If you want to get an idea—the hack so to speak—tenouchi for a sword cut is similar to casting with a spinfishing rod. You cast and bring the tip out. When the tip is where you want to hit, you stop the tip by wringing your hands. I believe this wringing is simply another hack to bring larger muscles (your lats) into play. The same technique is used for one-armed push ups. Irregardless, the wringing works and “powers up” the sword or the fishing rod as it may be sending all your energy into the tip. This either sends the lure flying out or it splits or cracks the target you’re striking with the sword. For the fishing rod, you’re done. The sword you just let fall unopposed by yourself until you either stop it or move it in another direction e.g. to parry a counterstrike. The important thing to remember is that when the sword is “powered up”, it is my understanding that you’re committed to the motion. The key then is to only apply the minimum amount of power to get the job done—with a sharp sword, that’s astoundingly little.

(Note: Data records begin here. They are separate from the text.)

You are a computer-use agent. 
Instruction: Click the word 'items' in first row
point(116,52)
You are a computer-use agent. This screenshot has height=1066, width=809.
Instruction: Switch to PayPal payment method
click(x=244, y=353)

Yet, when considering “real life” our “grip” on things is often surprisingly inappropriate. Often too much force is applied. We build our houses too big, our transportation too fast, our food to full of fat and sugar. (We don’t seem to go about things in a way that is too small or too weak so I’m not going to comment on that problem.) When too much force is applied it is impossible to remain nimble or reverse course in the face of counter strikes. The worst part is that we are often the ones working against ourselves thus preventing us from action. This is a problem with our “reality”-tenouchi so to speak. I don’t know why everybody doesn’t have a good grip on reality—it is after all where all of us have spent all of our life(**)—yet it seems that this is not actually the case.
(**) I’m sure I’m going to get some comments on that one.